▶ TASK PROMPT:
All lines between the start of the listing below and the line containing "Given: Click the filter lines icon", inclusive, must be repeated exactly.
•••
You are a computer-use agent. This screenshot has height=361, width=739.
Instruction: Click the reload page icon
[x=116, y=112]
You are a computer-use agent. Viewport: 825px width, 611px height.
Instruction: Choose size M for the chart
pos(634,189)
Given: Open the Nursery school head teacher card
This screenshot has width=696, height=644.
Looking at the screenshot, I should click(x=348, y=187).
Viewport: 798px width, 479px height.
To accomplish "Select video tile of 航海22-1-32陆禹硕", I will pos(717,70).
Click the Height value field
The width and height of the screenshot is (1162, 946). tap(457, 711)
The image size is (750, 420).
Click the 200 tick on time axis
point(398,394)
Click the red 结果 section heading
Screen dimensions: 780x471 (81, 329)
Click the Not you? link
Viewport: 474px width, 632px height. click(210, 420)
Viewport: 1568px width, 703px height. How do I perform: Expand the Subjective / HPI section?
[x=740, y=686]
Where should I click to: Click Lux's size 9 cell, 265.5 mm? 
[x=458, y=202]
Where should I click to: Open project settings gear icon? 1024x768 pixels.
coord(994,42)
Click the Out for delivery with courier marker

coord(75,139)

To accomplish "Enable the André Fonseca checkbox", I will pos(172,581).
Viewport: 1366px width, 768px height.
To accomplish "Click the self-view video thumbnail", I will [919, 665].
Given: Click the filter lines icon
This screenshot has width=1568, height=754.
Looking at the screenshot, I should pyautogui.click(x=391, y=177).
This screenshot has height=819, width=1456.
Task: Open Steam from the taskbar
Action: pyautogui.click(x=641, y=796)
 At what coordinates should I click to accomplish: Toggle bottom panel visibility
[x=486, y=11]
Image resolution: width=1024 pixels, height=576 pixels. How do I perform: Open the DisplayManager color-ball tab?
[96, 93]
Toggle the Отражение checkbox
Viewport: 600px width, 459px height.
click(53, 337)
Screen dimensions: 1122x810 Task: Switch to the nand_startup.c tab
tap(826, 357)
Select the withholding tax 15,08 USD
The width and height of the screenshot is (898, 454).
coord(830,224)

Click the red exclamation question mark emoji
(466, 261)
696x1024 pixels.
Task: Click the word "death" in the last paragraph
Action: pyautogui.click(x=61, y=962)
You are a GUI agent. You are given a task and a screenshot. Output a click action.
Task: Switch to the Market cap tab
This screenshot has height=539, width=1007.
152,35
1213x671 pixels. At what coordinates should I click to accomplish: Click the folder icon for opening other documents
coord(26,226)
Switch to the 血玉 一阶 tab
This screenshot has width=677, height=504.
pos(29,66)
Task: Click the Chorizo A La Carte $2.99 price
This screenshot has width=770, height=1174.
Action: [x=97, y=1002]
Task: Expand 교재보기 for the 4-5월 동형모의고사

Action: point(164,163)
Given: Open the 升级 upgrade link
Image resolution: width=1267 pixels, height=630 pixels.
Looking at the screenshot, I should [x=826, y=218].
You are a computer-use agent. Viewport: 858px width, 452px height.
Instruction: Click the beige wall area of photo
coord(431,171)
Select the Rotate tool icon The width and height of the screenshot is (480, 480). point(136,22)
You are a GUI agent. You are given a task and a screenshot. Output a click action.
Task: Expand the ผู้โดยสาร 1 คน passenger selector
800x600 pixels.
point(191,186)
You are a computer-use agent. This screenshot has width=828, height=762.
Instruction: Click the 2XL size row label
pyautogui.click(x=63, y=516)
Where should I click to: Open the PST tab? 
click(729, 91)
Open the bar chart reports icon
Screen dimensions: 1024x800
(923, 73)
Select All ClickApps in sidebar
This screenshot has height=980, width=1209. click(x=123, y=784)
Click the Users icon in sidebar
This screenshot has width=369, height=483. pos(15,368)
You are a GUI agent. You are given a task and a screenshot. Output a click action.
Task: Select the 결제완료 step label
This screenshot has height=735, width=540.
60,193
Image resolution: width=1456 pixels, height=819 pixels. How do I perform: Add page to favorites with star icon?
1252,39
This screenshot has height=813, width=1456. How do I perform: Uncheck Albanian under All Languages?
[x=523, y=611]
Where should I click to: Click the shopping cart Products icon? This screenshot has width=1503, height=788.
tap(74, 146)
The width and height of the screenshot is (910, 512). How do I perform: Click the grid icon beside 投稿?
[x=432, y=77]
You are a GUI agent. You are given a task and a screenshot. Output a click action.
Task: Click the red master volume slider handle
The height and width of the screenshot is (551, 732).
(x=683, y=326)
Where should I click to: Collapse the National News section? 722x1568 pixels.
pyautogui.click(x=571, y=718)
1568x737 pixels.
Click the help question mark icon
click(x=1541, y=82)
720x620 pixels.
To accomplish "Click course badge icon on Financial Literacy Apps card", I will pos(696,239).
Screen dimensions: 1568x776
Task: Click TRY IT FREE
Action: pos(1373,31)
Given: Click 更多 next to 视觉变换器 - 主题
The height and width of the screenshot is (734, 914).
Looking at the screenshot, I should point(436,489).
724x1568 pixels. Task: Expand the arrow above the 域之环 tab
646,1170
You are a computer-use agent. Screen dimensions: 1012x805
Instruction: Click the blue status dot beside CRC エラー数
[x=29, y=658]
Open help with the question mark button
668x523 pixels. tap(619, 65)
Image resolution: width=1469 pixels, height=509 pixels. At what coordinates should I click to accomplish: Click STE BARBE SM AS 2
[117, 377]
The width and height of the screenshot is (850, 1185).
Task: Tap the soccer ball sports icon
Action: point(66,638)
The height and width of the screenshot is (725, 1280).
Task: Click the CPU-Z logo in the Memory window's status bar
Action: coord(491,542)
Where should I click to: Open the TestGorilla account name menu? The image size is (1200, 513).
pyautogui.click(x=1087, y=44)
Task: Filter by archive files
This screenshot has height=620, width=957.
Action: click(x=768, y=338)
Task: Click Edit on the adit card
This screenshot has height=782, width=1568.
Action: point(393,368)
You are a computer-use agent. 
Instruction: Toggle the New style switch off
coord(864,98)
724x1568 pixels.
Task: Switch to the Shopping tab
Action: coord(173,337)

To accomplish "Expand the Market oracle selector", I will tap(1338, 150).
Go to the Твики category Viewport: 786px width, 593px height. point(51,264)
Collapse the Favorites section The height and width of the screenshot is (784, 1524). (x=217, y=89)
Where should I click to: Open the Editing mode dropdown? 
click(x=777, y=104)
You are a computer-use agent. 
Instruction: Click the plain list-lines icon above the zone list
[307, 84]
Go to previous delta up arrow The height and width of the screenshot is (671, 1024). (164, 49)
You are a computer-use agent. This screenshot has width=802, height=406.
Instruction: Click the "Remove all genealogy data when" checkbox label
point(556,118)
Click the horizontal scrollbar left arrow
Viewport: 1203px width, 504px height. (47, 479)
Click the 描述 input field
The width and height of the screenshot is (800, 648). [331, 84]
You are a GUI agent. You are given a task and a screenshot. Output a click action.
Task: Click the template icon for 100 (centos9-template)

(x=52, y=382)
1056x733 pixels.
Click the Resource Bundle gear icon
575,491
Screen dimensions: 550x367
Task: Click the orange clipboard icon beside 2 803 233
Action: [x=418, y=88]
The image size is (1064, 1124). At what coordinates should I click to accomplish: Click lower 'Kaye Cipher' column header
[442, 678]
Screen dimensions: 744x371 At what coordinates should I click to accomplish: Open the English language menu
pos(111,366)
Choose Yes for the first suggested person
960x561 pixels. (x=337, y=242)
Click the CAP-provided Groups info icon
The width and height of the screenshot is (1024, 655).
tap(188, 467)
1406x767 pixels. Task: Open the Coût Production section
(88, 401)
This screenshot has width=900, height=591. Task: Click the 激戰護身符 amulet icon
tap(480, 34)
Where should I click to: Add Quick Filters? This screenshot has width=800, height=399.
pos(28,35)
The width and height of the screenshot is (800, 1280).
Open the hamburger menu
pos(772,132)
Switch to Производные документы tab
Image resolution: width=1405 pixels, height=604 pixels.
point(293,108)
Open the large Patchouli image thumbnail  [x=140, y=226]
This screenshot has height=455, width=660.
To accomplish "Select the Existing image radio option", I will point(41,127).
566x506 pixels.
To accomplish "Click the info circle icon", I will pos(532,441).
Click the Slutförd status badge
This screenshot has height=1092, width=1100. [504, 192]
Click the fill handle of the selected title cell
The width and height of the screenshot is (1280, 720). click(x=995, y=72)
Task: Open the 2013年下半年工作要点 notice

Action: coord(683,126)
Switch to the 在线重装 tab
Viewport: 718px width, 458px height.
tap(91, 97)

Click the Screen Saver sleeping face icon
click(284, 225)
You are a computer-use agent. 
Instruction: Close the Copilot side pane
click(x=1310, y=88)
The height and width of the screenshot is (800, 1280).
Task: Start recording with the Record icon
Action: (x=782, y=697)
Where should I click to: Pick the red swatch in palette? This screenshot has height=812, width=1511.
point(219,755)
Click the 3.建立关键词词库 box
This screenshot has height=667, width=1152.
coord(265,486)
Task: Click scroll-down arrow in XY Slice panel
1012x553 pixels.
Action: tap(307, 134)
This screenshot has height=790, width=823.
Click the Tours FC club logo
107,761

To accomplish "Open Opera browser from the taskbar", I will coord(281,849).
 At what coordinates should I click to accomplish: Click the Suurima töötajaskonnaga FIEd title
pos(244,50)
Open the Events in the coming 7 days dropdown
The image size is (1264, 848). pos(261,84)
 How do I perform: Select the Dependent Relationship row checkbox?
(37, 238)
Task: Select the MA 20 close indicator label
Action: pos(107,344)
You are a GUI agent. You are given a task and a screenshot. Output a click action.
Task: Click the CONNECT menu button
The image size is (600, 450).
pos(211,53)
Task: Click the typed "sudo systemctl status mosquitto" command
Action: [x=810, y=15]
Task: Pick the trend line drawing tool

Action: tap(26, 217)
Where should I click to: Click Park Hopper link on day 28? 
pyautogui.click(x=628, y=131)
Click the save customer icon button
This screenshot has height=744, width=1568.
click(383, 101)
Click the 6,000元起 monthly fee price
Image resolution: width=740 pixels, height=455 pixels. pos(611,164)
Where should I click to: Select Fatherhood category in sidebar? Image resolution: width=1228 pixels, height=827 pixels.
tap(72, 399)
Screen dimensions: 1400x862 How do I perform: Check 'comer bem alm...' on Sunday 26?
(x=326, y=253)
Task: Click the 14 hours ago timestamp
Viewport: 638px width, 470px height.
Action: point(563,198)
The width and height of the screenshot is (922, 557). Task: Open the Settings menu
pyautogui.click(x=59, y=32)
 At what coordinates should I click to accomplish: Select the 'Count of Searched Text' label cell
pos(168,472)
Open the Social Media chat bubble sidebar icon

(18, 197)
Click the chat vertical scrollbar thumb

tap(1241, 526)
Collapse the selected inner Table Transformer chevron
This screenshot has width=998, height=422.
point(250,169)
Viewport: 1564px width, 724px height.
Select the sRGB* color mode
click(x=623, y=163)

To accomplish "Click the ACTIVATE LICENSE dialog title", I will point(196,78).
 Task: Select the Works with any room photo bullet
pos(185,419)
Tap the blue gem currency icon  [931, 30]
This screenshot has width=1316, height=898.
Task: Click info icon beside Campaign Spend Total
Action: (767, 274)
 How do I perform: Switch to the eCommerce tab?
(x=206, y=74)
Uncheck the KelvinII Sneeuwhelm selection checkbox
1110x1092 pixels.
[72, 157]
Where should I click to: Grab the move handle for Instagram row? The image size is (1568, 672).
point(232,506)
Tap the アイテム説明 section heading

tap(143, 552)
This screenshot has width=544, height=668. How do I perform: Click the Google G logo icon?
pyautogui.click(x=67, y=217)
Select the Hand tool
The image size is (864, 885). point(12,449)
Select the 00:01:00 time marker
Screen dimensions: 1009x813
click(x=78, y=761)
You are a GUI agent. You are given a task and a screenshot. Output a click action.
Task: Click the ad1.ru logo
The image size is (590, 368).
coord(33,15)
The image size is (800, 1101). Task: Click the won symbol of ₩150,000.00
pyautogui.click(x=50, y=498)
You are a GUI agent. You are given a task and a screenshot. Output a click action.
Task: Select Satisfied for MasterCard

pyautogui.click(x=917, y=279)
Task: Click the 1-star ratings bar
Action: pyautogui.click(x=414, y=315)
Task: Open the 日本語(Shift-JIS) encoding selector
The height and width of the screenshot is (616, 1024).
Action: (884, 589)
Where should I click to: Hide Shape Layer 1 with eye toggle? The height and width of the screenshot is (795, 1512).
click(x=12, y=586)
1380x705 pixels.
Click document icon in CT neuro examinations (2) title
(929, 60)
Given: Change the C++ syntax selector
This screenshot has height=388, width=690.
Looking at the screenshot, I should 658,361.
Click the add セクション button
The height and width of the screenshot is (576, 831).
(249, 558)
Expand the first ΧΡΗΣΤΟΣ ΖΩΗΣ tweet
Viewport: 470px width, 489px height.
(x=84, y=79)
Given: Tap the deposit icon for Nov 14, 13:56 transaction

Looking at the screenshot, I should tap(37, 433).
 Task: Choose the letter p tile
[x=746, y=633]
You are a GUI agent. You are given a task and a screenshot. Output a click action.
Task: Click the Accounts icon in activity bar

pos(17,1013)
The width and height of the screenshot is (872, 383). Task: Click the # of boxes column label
•••
▶ RESPONSE:
You are a computer-use agent. This screenshot has height=361, width=739.
Instruction: Click the reload page icon
[x=116, y=112]
You are a computer-use agent. Viewport: 825px width, 611px height.
Instruction: Choose size M for the chart
pos(634,189)
Given: Open the Nursery school head teacher card
This screenshot has width=696, height=644.
Looking at the screenshot, I should click(x=348, y=187).
Viewport: 798px width, 479px height.
To accomplish "Select video tile of 航海22-1-32陆禹硕", I will pos(717,70).
Click the Height value field
The width and height of the screenshot is (1162, 946). tap(457, 711)
The image size is (750, 420).
Click the 200 tick on time axis
point(398,394)
Click the red 结果 section heading
Screen dimensions: 780x471 (81, 329)
Click the Not you? link
Viewport: 474px width, 632px height. click(210, 420)
Viewport: 1568px width, 703px height. How do I perform: Expand the Subjective / HPI section?
[x=740, y=686]
Where should I click to: Click Lux's size 9 cell, 265.5 mm? 
[x=458, y=202]
Where should I click to: Open project settings gear icon? 1024x768 pixels.
coord(994,42)
Click the Out for delivery with courier marker

coord(75,139)

To accomplish "Enable the André Fonseca checkbox", I will pos(172,581).
Viewport: 1366px width, 768px height.
To accomplish "Click the self-view video thumbnail", I will [919, 665].
Given: Click the filter lines icon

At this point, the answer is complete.